Ainda tem jogo

 

Embora o anúncio tenha vindo antes do previsto, o rebaixamento da nota de crédito da dívida soberana brasileira pela agência de classificação de riscos Standard & Poor’s, anunciada nesta terça- feira, era bola cantada. Há tempos, como já se comentou neste espaço, os indicadores da economia brasileira se assemelhavam mais aos de países no último degrau do chamado “grau de investimento” e, em alguns casos, até se acomodavam melhor na indesejada prateleira das economias classificadas como “grau especulativo”.

A colocação pela S& P da nota brasileira em perspectiva negativa, por isso mesmo, não foge à coreografia padrão das agências.

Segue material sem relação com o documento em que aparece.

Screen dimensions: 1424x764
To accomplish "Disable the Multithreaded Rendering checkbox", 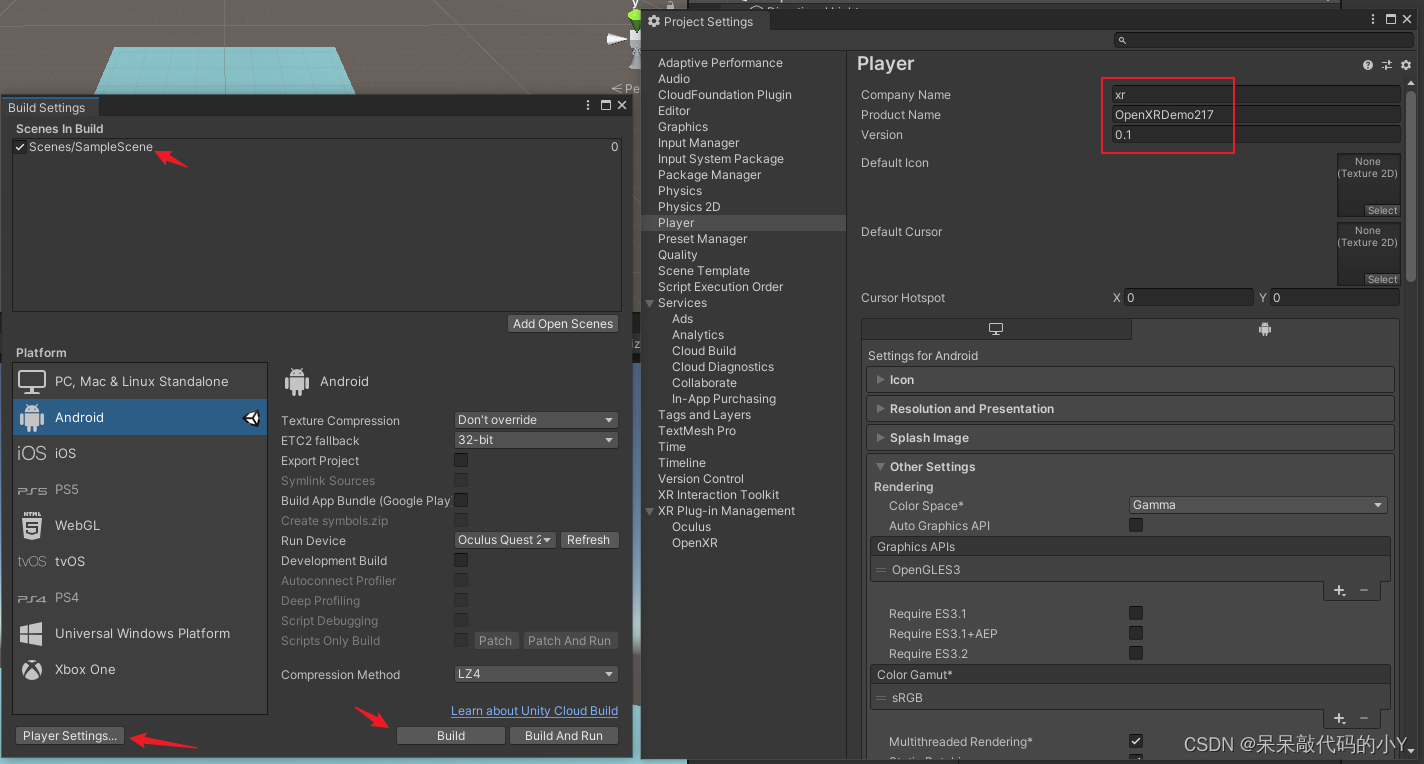I will click(1136, 741).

É de se esperar que Moody’s e Fitch, as outras duas das “três irmãs” globais do negócio de classificar economias e empresas pela capacidade de pagar dívidas, atrasadas em dois degraus em relação à S& P, sigam o mesmo caminho. Mas, atenção, se a beira do precipício é inevitável, a queda no abismo da perda do “grau de investimento” ainda depende do que venha a acontecer no futuro.

Não há dúvida de que os números da economia brasileira são ruins o suficiente para justificar o rebaixamento, e as perspectivas econômicas do momento não colaboram para evitar a futura perda do “grau de investimento”. Mas o que pegou mesmo, desta vez, foi o fator político. Parece estranho, mas está em linha com o fato de que, em qualquer democracia do mundo, sejam quais forem as circunstâncias, ajustes fiscais só serão bem- sucedidos se o governo contar com uma base de sustentação no Congresso.

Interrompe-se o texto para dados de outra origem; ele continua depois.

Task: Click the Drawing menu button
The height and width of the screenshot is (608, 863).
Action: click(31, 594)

Falta justamente essa coordenação crucial na equação brasileira de rearrumação das contas públicas, e foi a ausência de sintonia entre o Executivo e o Legislativo, na condução do programa de ajuste, que levou a S& P a reclassificar para pior a nota brasileira.

A pouco comum atribuição do rebaixamento a fatores tão declaradamente políticos, em lugar dos convencionais argumentos técnicos, fez com que, no Congresso, se disseminasse a ideia de um conluio entre o governo e a S& P para emparedar os políticos e constrangê- los a aceitar as propostas de ajuste da equipe econômica. Na medida em que a realidade corrobora a conclusão da agência de risco, o argumento soa fantasioso.

Está bem claro que ao Congresso, até agora, interessou muito mais impor derrotas e desgastes ao governo do que se empenhar na direção de um ajuste fiscal. Resistências em votar a revisão das desonerações das folhas de pagamento, combinadas com a diluição dos cortes de gastos com as mudanças propostas em capítulos da legislação trabalhista e previdenciária, aumentos de gastos, como o intempestivo fim do fator previdenciário, e rejeição de propostas de aumento de arrecadação são parte de uma extensa lista de boicotes ao programa de ajuste.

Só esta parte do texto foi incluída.